At the same time it represented a huge investment in work, practice, discipline, and horsemanship,to say nothing of time and money. It was thrilling to watch and I bet it was even more fun to ride. 

   Now, I have to tell you, my first thought was “Where in the world did they get that many GOOD horses?” Because in my sixty years of training horses, I have seen only a small percentage of willing, sound, kind natured riding horses. It often seems that those good old noble steeds have gone extinct. In their place are nervous, high stepping, even downright difficult knotheads. So in a world where “a good mount is hard to find” here were over twenty of them, all in one place!

   The great thing about these drill team competitions, as well as other horse related activities is that it gets these kids out of their school desks, outdoors, and involved with each other, their horses, and their adult mentors.

They are engaged with the natural world, as well as involved in human interaction, not a computer or cell phone. So I’m all for that kind of healthy activity. And for it to work we need horses that will safely carry beginner and amateur riders, be they fourteen or forty. 

   Looking back into the twentieth century we see since the Second World War the slow disintegration of the horse culture in this country. Riding and driving horses had been replaced by the infernal combustion engine. Cars, tractors, tanks, and airplanes took over civilian and military equine jobs. 

After the cavalry remount was shut down, horse breeding was no longer as lucrative as it had once been. A growing market for recreational horses allowed some breeders to continue a profitable existence. That’s the good news.

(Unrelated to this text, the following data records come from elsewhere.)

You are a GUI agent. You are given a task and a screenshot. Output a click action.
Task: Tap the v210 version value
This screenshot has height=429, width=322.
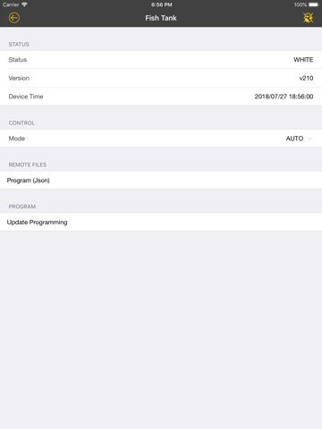306,78
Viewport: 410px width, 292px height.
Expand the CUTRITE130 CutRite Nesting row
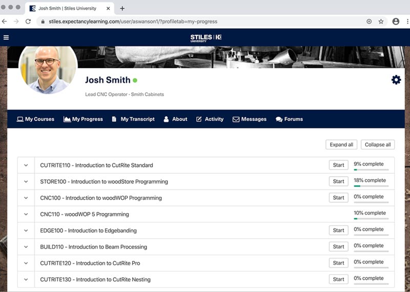26,280
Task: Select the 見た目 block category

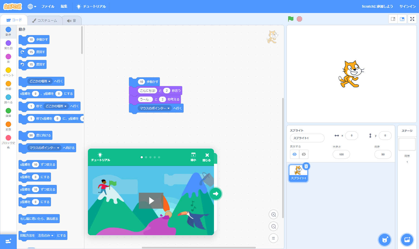Action: [x=8, y=44]
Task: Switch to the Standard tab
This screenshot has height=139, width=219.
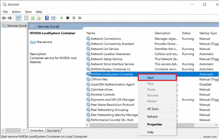Action: (x=53, y=131)
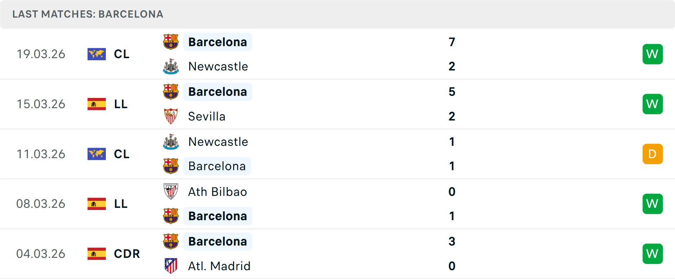Image resolution: width=675 pixels, height=279 pixels.
Task: Open the LAST MATCHES: BARCELONA header section
Action: tap(88, 14)
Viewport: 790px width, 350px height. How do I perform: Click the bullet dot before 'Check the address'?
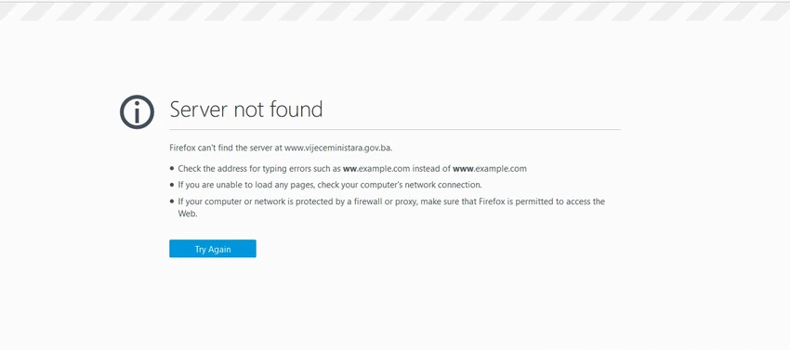point(172,169)
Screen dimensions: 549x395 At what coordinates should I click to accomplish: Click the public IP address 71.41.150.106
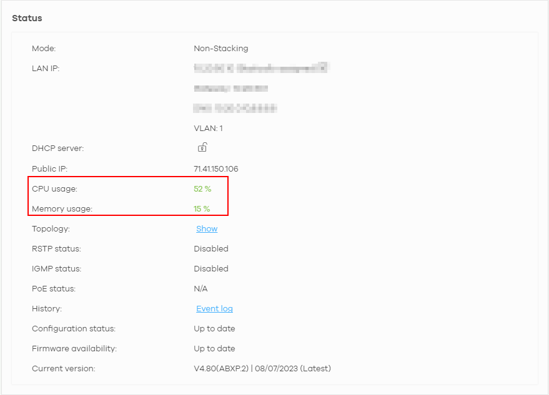(216, 169)
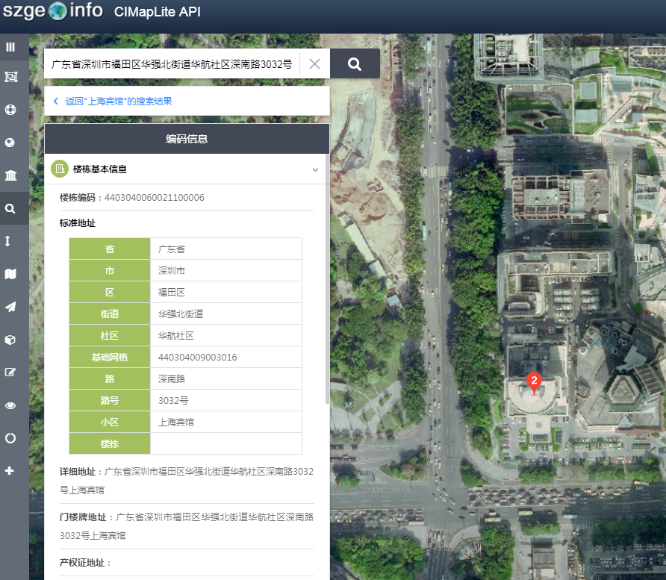Click the three-bar menu icon atop the sidebar
Image resolution: width=666 pixels, height=580 pixels.
[x=10, y=47]
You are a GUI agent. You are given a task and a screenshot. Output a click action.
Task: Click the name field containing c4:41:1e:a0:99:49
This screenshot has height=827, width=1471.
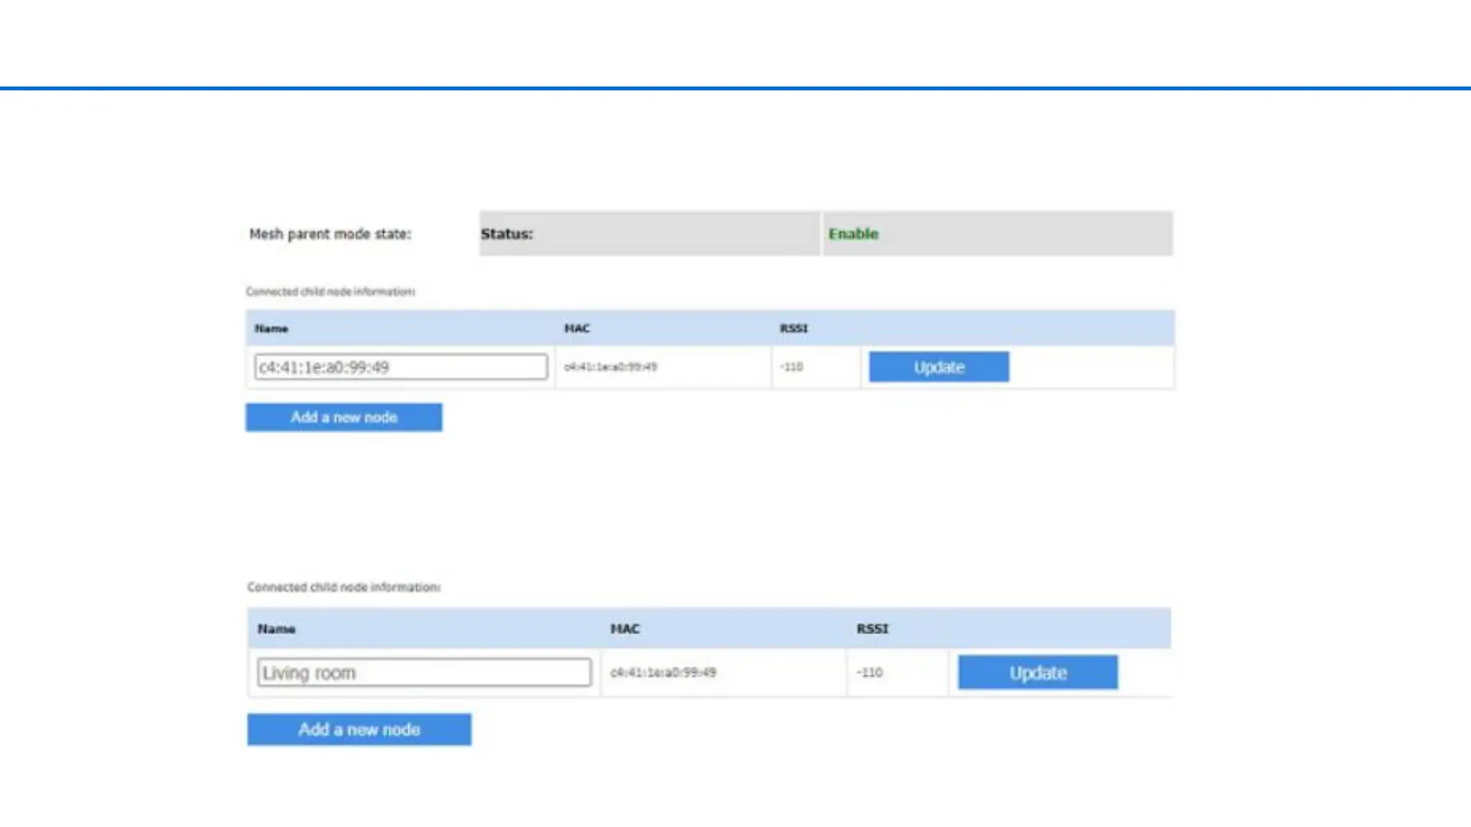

The big prices, however, came with “high performance” horses. These specialists who could “win the world” be it rodeo, dressage, reining, or cutting, among other disciplines, are often not the same horses as those good old easy going, user friendly, farm and ranch horses. 

Now we are having horse breeding decisions driven by judging in the show arena rather than by common sense, and knowledgeable breeding practices. Winning stallions are now producing more offspring than less well known but often more solid producers of colts and fillies who can be counted upon to give an amateur a safe ride without thought of injury. 

   The most frequent request I get is for a horse that can be ridden by a child or a woman of middle age who can now afford the horse she has dreamed of since her teenage years. These are riders who want to enjoy leisure activities without having to work at it “pick and shovel.” And I have to tell you those ‘ol ponies are few and far between. 

   What I’d like to see is for breeders to pay less attention to show placing and put more emphasis on satisfying the needs of riders. About ninety percent of the nearly nine million horses and mules in this country are horses used for recreation. Even ranch work requires a more “watered down” version of cutting and roping horses.

Most folks, however, want a trail riding horse, or an equine companion they can enjoy on weekends, or an occasional show, or a pony to quietly ride down to the creek to watch the sunset. As breeders I feel that our job is to study and become knowledgeable of conformation, soundness, and trainability.

As riders we have an obligation as well. We have now at our disposal teachers, clinicians, books, videos, and ,oh yes, YouTube to educate ourselves to become better riders and horsemen, and women. 

  Well, the dog has forgiven me, and I’ll just get down off this high horse, now. See ya down the trail!